Anita Mandl
Anita Mandl (1926-2022) was born in Prague, before coming to England in 1939. She trained as a zoologist, graduating from Birkbeck College, University of London, with first class honours in 1947, before joining the Medical School, University of Birmingham, during which she studied sculpture at the Birmingham College of Art. Her early career as a research scientist inevitably informed the accuracy and intimate knowledge required to simplify her subject and instinctively capture the essence of her chosen animals.
Mandl is first and foremost a carver, taking cut cubes or lumps of rough stone as her point of departure. Sometimes the grain of the stone refines Mandl’s choice of creature, posture or position; which are then formed through hard manual labour. These carvings are cast into editions of bronze and silver, where the patina often retains the finish of the original. Through this process and her deep knowledge of animal anatomy and behaviour, Mandl skilfully pares down their characteristics to convey the very nature of a species. Their economy of language, their smooth and lustrous surfaces, together express the essential characteristics of each animal.

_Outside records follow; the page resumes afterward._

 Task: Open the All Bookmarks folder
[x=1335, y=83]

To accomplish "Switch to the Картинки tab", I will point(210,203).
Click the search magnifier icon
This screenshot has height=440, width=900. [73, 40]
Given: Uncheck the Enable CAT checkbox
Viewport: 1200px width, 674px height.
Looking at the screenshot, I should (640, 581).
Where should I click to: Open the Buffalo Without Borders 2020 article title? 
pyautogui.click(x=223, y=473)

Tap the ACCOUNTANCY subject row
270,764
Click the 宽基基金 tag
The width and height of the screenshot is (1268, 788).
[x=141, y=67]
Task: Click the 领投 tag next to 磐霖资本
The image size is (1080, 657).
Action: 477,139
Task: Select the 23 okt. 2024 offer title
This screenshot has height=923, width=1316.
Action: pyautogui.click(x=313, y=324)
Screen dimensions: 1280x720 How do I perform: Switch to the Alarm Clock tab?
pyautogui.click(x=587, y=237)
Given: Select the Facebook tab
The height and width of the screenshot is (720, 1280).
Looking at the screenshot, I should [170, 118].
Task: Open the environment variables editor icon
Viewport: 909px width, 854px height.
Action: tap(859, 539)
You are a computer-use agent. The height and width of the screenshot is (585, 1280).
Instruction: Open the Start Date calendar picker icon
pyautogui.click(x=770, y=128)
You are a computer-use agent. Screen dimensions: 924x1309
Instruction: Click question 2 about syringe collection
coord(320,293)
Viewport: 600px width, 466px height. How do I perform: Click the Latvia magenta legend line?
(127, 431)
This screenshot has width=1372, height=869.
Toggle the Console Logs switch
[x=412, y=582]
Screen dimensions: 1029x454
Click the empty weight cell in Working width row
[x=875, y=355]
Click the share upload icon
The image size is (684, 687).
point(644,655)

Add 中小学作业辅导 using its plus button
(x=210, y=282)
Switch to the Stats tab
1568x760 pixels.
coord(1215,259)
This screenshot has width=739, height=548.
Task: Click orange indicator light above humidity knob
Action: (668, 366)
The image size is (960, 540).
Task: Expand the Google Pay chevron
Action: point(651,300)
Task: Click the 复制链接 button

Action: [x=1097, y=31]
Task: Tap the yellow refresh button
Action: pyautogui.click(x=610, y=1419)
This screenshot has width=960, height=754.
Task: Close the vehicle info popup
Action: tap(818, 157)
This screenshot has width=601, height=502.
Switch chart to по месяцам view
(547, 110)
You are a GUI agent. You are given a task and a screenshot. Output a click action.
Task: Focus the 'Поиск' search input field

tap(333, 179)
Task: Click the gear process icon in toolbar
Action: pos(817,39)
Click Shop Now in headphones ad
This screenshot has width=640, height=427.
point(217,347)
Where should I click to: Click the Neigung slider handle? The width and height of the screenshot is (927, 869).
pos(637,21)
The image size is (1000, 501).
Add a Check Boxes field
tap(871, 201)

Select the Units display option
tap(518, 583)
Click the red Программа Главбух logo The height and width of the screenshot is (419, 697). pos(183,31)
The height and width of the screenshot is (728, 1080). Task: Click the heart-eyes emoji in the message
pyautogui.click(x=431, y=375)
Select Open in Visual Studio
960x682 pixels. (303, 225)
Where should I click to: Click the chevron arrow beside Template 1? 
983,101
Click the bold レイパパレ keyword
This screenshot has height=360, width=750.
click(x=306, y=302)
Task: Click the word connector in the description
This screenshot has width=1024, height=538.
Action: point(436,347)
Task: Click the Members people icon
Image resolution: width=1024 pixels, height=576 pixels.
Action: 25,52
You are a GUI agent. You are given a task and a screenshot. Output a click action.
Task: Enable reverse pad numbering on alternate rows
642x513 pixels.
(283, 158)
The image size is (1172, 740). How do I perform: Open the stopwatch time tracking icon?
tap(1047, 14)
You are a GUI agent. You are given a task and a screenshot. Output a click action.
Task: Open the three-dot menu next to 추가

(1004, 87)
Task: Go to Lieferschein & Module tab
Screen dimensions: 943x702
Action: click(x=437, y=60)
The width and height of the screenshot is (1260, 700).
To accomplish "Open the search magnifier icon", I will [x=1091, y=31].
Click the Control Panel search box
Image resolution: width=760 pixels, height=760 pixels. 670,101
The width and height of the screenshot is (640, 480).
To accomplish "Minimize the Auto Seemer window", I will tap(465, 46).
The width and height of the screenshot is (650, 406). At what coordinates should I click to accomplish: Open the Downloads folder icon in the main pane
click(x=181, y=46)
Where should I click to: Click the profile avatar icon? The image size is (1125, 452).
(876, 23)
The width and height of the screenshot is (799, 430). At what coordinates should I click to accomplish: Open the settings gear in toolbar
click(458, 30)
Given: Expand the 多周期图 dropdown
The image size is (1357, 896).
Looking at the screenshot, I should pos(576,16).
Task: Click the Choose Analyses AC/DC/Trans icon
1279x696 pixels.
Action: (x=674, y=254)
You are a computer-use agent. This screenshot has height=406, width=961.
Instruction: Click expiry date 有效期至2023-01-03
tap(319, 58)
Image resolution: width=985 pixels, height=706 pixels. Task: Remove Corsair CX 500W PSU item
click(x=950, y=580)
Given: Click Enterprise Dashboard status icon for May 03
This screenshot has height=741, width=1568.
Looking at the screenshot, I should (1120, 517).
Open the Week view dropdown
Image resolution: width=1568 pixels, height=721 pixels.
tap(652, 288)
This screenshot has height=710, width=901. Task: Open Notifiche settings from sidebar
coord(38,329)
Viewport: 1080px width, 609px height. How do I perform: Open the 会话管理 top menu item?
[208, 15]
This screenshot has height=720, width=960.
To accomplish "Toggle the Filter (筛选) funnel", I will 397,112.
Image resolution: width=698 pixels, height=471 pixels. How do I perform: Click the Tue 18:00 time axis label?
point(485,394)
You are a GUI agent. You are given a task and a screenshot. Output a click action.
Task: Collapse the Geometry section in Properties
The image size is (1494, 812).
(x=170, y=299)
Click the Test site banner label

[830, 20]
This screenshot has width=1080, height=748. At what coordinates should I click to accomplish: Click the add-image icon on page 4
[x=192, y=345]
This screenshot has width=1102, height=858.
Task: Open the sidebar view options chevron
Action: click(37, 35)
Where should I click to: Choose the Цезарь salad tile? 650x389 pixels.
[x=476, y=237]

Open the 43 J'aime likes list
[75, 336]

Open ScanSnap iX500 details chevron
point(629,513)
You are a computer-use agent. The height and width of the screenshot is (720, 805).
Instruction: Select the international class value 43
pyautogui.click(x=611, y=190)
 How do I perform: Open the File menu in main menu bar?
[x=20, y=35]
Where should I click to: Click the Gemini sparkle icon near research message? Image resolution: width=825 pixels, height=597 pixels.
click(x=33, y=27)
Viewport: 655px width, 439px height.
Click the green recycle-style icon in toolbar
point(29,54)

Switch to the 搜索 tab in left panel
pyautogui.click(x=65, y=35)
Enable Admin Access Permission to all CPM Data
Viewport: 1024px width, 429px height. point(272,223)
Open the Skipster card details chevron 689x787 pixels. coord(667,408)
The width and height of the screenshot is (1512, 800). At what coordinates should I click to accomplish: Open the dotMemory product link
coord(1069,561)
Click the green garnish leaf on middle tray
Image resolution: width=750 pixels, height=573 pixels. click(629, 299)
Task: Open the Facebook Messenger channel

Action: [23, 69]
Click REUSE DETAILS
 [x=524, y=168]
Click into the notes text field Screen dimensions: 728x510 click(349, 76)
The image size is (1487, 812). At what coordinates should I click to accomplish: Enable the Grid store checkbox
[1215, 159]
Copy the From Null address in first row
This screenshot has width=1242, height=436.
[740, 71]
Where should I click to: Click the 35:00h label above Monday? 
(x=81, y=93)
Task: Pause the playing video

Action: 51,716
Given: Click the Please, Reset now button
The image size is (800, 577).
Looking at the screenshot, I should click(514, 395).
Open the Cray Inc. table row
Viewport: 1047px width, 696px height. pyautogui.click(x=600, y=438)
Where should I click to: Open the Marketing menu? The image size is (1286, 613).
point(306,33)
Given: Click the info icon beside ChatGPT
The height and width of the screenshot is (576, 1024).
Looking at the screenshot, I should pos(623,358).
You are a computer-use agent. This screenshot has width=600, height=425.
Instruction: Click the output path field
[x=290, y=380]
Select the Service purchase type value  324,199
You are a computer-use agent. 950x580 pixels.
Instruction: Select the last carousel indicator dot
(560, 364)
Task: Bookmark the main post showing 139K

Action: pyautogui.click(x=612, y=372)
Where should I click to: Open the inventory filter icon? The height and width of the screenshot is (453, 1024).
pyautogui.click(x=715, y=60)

Mandl has exhibited widely across the United Kingdom, as well as internationally, notably as part of Czech and Slovak Sculpture in Great Britain at the Czechoslovak Embassy in 1992. In 1978 she became a member of the Royal West of England Academy in Bristol; and in 1980 she was made a Fellow of the Royal Society of Sculptors. Her work is represented in public collections across the UK, including the RWA, Bristol; University of Birmingham; and the Zoological Society of London, where her Young Hippo sculpture is awarded to the winner of the ZSL’s annual Stamford Raffles Award.